I have one ,Zastone D9000, as I just bought it ,so I don’t know how to use it.But it looks very well. Hope a few days later I will know how to use it ,and it works well. No matter what we use ,as we like ,that’s enough.

According to your FB profile, you work for Zastone.

Seems to be a copy-and-paste spammer, as his advice is decidedly unspecific and unhelpful.

Shame on Zastone for marketing their radios by setting up fake accounts on internet forums.

Are you ready for this? In the seven years I’ve been a licensed ham, I’ve acquired the following radios:

14 different handhelds, including two Wouxun, three Yaesu, two Alinco, one Baofeng, two Audiovox (GMRS), one Heathkit, one McDonald (CB) and two Radio Shack FRS. I also have two Radio Shack handheld scanners.

I have six different mobile radios; one 6 meter Alinco, two Yaesu Fusion, a Yaesu FT-8900R (in a go-kit), and two Yaesu FT-7900R (one in another go-kit and one surplus, which may go to a friend for his Jeep.)

For HF, I have an iCom IC-751A, a Heathkit HW101 and a Heathkit SB-102.

The collection is rounded out with a Radio Shack Realistic DX-150A Short Wave Receiver.

Yes,but I have never say every one should buy the products from us. Being is truth. As we use more and more car radios,we will find the one we like. Isn’t it?

You missed the point. In a previous post, you said that: a) you bought a Zastone radio, and b) you don’t know how to use it. Neither statement was true. When you come on an online forum and pretend ignorance in order to tout the advantages of a radio, when it turns out you work for the company, is known as deceptive marketing practices.

Because you work for Zastone, you could have simply come in here to talk about radios and answer questions people may have. I am sure the forum hosts would have no issues with that. Instead, you tried to deceive us, and this makes Zastone look bad as far as their marketing practices are concerned.

Just out of curiosity, why do you say the Yaesu FT-8900R is junk? I just bought a used one and it’s doing everything I asked of it. I just used it to run net control for a county-wide hospital drill for the local ARES group and it worked perfectly.

I have seven other Yaesu radios, both HT and mobile and they all have given me excellent service.

EDIT: Well, that was a pointless post. I didn’t notice the post was from 2013 and that the OP was banned. Oh, well…

It doesn’t matter. As a user to be honest is important. At the same time, once person use a radio or other device,he could not say this product is low quality if only he thinks so.We should not say a man is bad only because he is impolite.What I hope for is that we all seek truth from facts and exchange views. That way, the discussion is meaningful. The discussion helped some of us, that is the forum’s original purpose!
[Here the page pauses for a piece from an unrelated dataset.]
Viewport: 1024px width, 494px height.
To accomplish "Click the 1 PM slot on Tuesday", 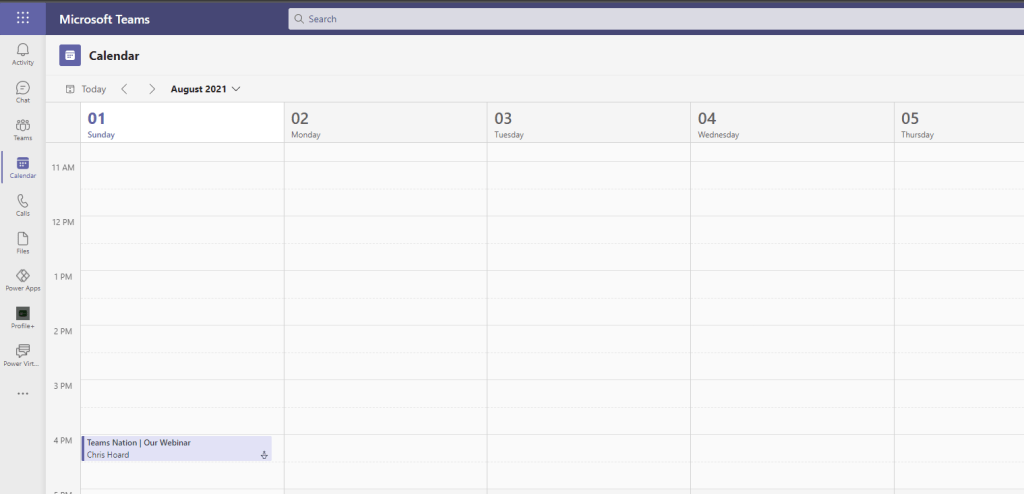I will coord(588,283).
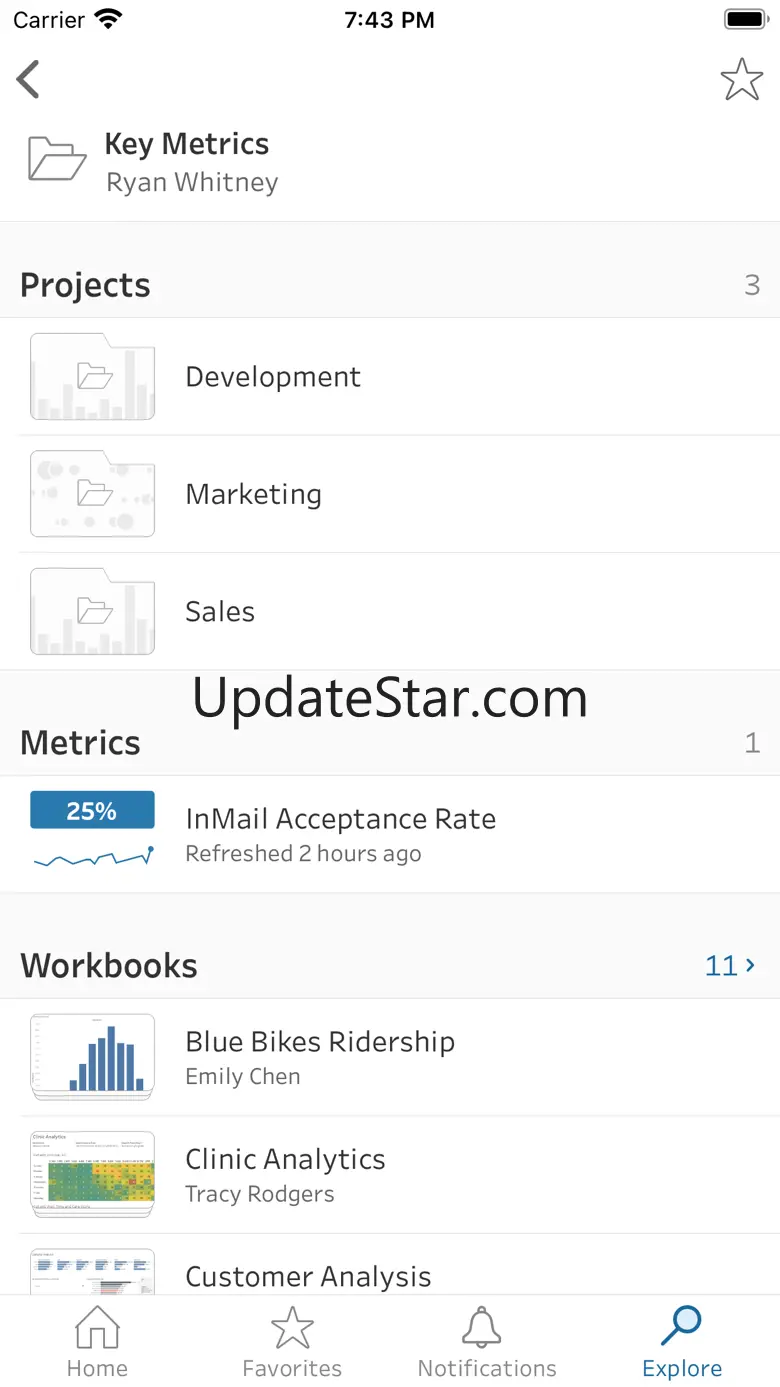The height and width of the screenshot is (1387, 780).
Task: Open the Development project folder thumbnail
Action: pyautogui.click(x=92, y=377)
The problem is that you said this:

I have one ,Zastone D9000, as I just bought it ,so I don’t know how to use it.

This is NOT honest. You may have bought a radio from your employer, but why tell the world that you do not know how to work it? Does this mean Zastone employees do not understand the products they make and sell? This we find impossible, or perhaps not correct. I do not believe Yaesu or Icom would allow an employee to join a forum, and pretend not to be able to work their products?

If you represent Zastone, and cannot understand your own products then this is bad. You should not tell everyone they are too complicated to understand, as you make them? If you cannot work them, how is anyone else to believe they can work them?

You should have said - I work for Zastone and our D9000 is very good - which may well be true. If you do not say you work for Zastone and say it is very good, this is not honest.

Yes,what you said is mostly right.As a green hand, I really don’t known how to use it,it is my mistake.But please don’t say that Zastone is what what,that is not appropriate, nor polite.As I never use it,it is just here,so I will not say it is good,unless the buyer who bought ZT-D9000 told me.You can delegate yourself,but I can’t delegate a company.I only show my attitude,never boast as a employee of our company.

I saw many of you use Yaesu,Icom,Motorola.I just want to know if you use other radios, as they are not so popular?